Botti then focused the spotlight on the remarkable Uruguayan guitarist Leonardo Amuedo, playing Leonard Cohen’s “Hallelujah.” Here, and elsewhere throughout the two hour program, Amuedo moved easily from subtle Latin rhythms to rock star electric guitar, comping with brisk swing on the straight ahead jazz passages, and doing it all with stage presence revealing the qualities of a potential star in the making.

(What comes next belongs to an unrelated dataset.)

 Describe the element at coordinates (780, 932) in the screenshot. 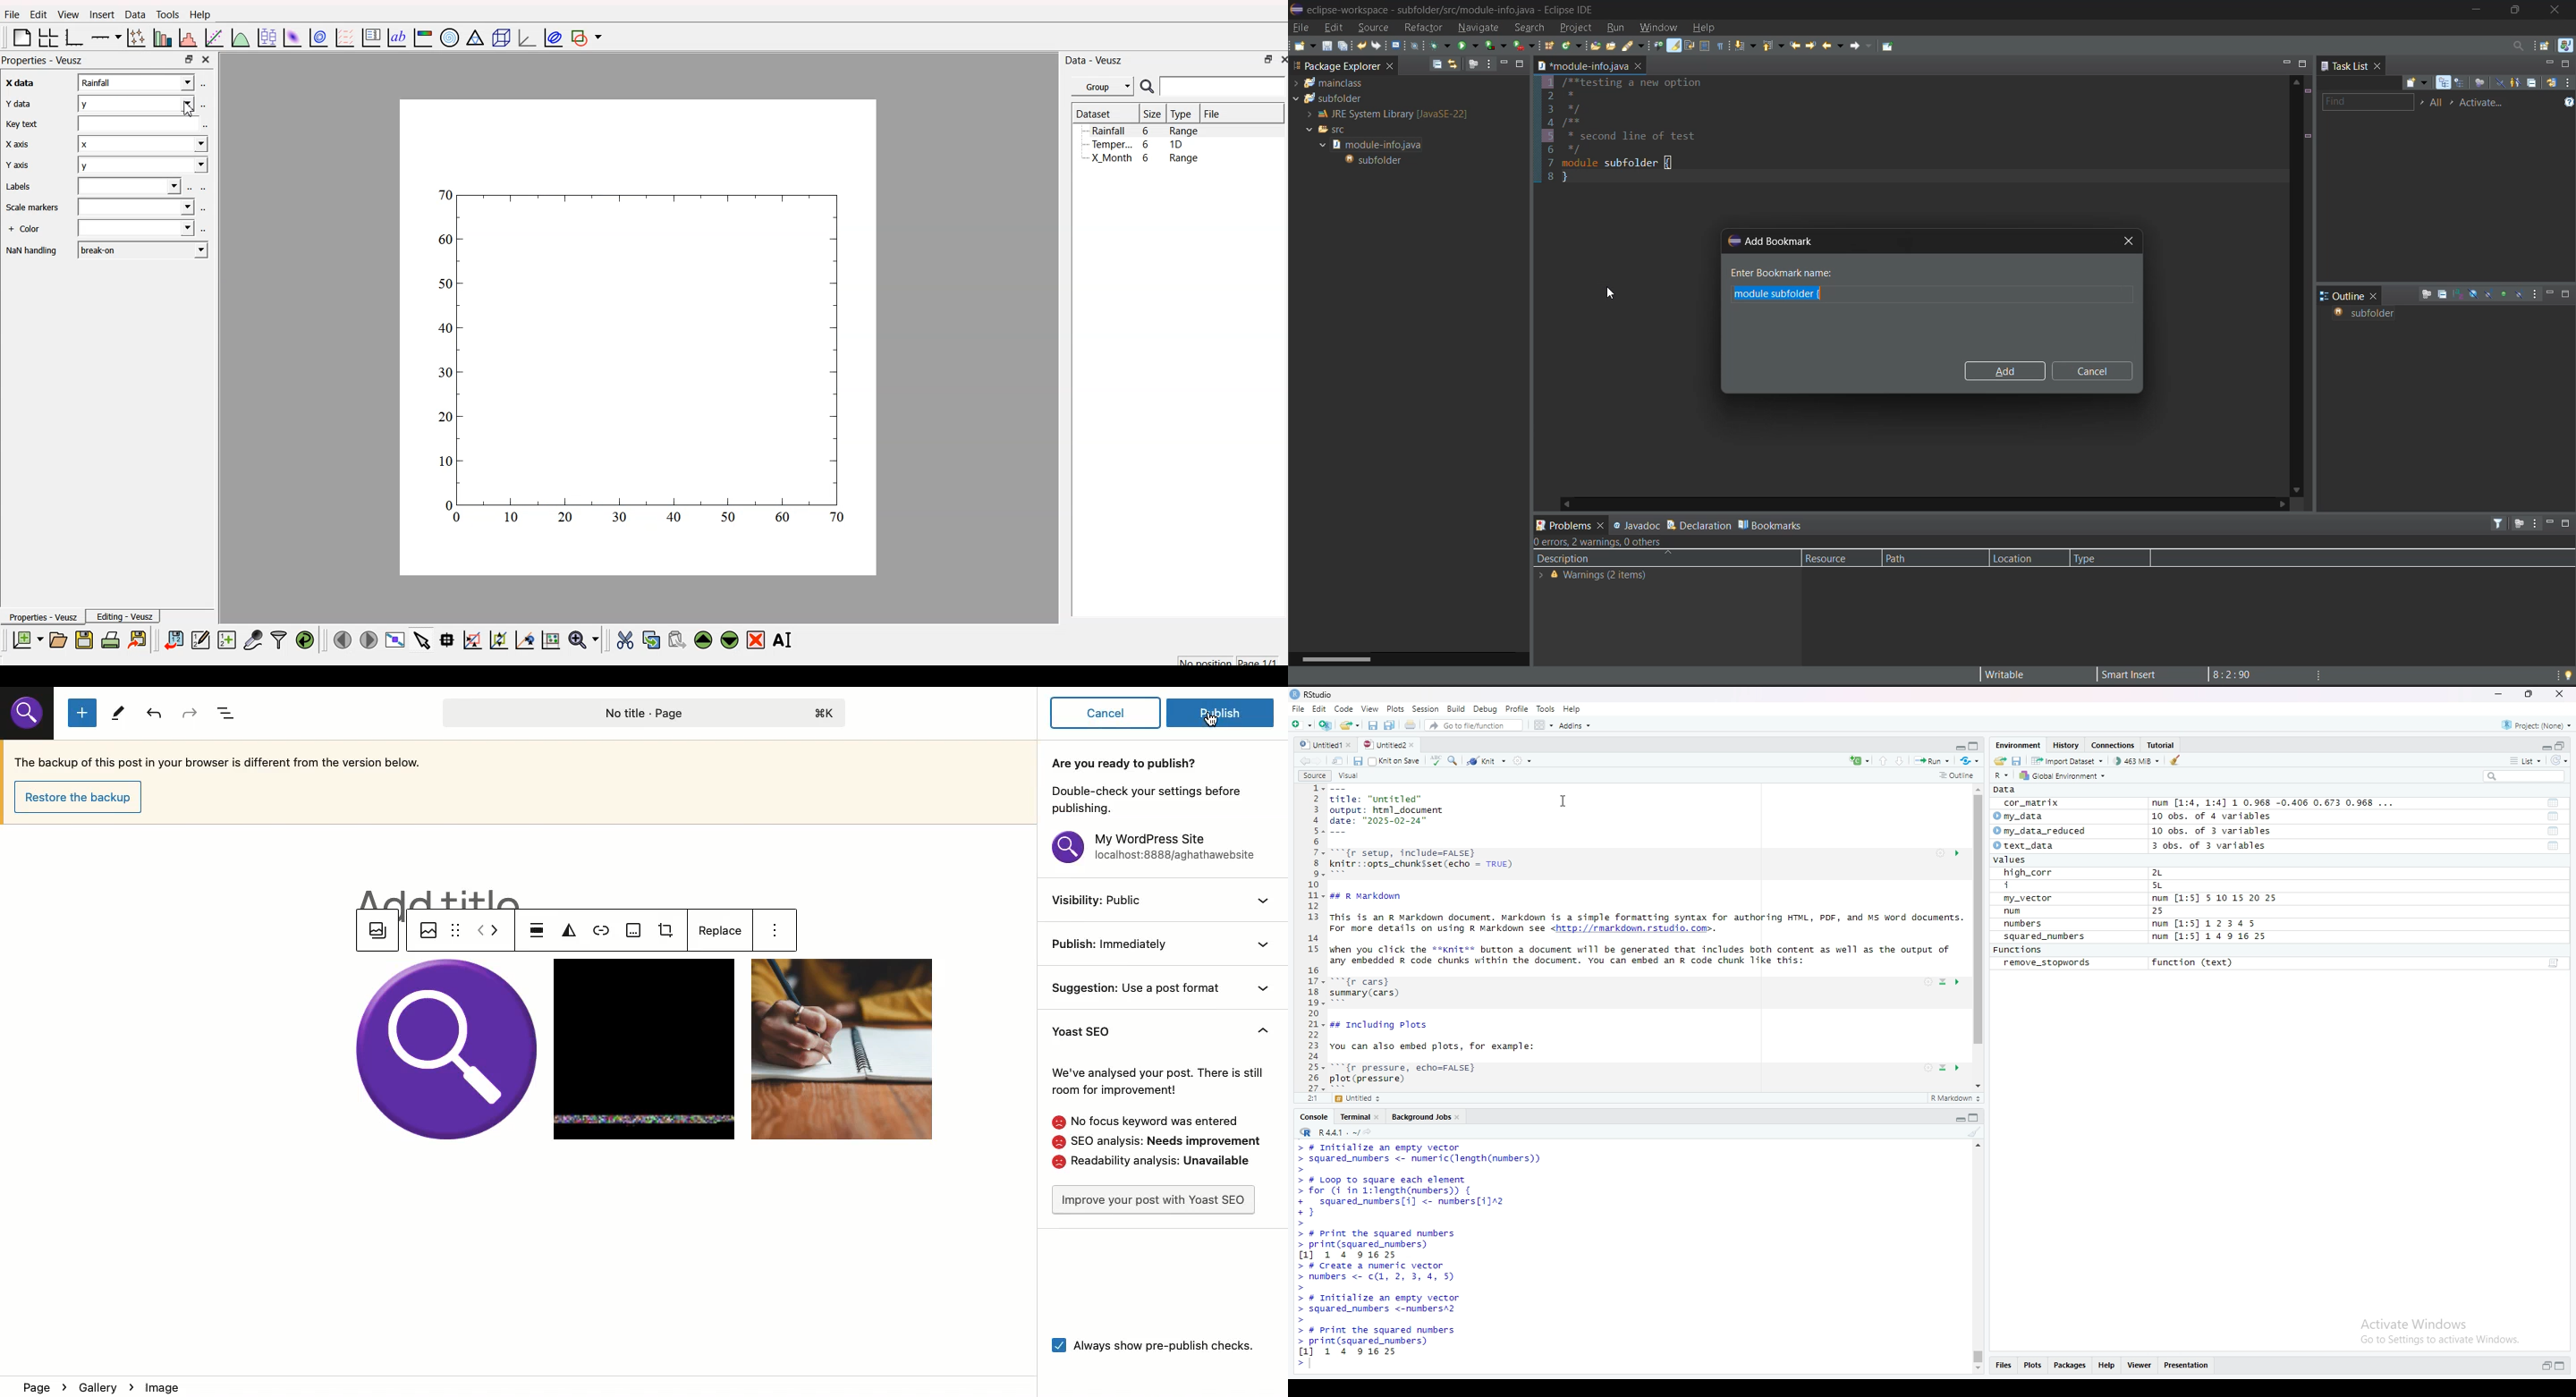

I see `options` at that location.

Grammy-winning singer Lisa Fischer is already a star in her own right. And her mesmerizing performance, especially in an unlikely blending of “I Love You Porgy” and “The Look of Love,” produced some of the most memorable moments of the entire evening. As if that wasn’t enough, she and Botti then stepped down to stroll through the audience in an up close and personal rendering of “The Very Thought of You.”
And there was more – much more: A spotlight moment for singer/actor Michael Arden. A violin solo by Campbell in which she assembled a collection of the instrument’s most difficult techniques and performed them in a brilliantly articulate display of musical magic. And a drum solo by Billy Kilson that somehow managed to combine wit and humor with explosive high energy.
Botti held all these elements together with graceful ease and consummate professionalism. Always at the center of the music, opening the way for his companions to express themselves, he was also at the head of the parade. A master musician in his own right, Botti has discovered – via his many musical journeys of the past decade – how to lead engaging performances, rich with collective creativity.